Случилось невозможное. Могущественные старцы отдали святейший престол пятидесятичетырехлетнему претенденту, почти Эфебу по их меркам, а не архонту, стоящему на краю отверстой могилы!
Как? Почему? Отчего?
Господи, на то твоя воля!
Бывший наполеоновский офицер, сторонник просвещения и гуманизма, обрел высшую, после бога, власть на земле. И все кончалось за этой чертой. Тщетные потуги австрийского посла графа Шпаура, запоздавший приезд миланского архиепископа Гайсрука, ожидания Парижа, тревоги Вены. Человека, которому протежировали одни и кого опасались другие, отныне не стало.
Джованни Мария граф Мастай-Ферретти обрел новую сущность под именем Пия Девятого, и с этим приходилось считаться как с непреложной реальностью.
Подойдя к балюстраде, новый понтифик уверенно поднял руку, благословляя «urbi et orbi» — «вечный город и мир».
«Черный папа», или генерал могущественного ордена иезуитов отец Ротоан, воспринял весть об избрании Мастай-Ферретти с достойной сдержанностью. Слишком сильна и незыблема была тысячелетняя иерархия церкви, чтобы на ее политику могла сколь-нибудь существенно повлиять отдельная личность. Папа, кто бы он ни был, в конце концов, всего лишь человек и, следовательно, четко означены пределы, которые ему дано перейти.
В тот же вечер отец Ротоан принял у себя в резиденции на виа Санто Спирито Борга вызванного из Петербурга отца Бальдура.
Серое массивное здание с колоннами и портиками было построено так, что уличный шум разбивался о его строгий фронтон, не достигая отдаленных покоев.
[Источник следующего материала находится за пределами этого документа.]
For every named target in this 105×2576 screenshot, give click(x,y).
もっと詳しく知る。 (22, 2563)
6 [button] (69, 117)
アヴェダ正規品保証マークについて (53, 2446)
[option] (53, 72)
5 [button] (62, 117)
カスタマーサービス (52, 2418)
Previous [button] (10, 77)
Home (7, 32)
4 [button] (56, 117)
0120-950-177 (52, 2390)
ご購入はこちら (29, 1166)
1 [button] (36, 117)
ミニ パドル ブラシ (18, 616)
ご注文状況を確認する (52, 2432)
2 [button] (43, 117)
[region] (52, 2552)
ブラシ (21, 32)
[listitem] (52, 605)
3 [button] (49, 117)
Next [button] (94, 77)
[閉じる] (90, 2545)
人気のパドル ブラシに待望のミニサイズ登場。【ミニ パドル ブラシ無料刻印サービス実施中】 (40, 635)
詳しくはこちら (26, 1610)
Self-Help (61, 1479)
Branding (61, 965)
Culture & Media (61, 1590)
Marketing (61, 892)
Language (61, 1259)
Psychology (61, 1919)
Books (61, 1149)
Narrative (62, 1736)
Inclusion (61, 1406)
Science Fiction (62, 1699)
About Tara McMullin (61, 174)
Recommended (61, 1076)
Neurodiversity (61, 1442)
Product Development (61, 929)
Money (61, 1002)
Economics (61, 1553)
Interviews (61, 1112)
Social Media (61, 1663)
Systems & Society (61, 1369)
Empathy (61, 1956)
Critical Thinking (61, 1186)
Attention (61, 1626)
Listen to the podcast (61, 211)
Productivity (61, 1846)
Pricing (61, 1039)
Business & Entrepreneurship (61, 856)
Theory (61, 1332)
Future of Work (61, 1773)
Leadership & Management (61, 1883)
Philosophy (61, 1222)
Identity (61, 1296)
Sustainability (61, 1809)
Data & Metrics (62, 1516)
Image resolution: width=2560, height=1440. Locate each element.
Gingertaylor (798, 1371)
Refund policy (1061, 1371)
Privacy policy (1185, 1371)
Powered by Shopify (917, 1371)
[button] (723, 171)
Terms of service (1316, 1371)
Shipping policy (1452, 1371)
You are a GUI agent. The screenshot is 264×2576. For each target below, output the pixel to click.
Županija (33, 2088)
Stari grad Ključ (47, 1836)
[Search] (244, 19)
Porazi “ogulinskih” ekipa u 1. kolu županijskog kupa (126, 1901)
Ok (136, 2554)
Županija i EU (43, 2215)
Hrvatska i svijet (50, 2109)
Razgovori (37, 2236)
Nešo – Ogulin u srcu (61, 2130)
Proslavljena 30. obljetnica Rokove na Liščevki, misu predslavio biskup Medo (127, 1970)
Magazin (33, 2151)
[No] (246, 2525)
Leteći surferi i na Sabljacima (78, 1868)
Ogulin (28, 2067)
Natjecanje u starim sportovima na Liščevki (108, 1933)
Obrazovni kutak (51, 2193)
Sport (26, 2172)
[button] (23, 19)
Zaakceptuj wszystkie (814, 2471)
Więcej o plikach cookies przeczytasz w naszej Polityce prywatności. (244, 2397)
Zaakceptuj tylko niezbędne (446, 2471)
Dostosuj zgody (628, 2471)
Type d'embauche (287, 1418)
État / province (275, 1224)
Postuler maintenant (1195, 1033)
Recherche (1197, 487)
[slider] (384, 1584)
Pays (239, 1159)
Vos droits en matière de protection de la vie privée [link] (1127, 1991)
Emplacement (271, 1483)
Пусть хмельная студенческая ватага тянет «Gaudeamus igitur»,[33] а из ближайшей траттории долетают пленительные рулады «Cazza ladra»,[34] в холодных коридорах и гулких мраморных залах Общества Иисуса, словно в ракушке, шуршит чуткая, настороженная тишина. Неясным шелестом отзывается она на треволнения суетных улиц, долгим замирающим стоном встречает бронзовый бой старинных часов, когда скелет с косой начинает трясти свой колокольчик. «Memento mori» — «думай о смерти». Вслушивайся в зов вечности, презрев пляску раскрашенных кукол. Все нити, приводящие в движение коронованных паяцев и увешанных орденскими лентами дураков, сходятся у неприметных дверей генеральского кабинета. Здесь, а не в расположенном поблизости Ватикане решаются судьбы народов и государств.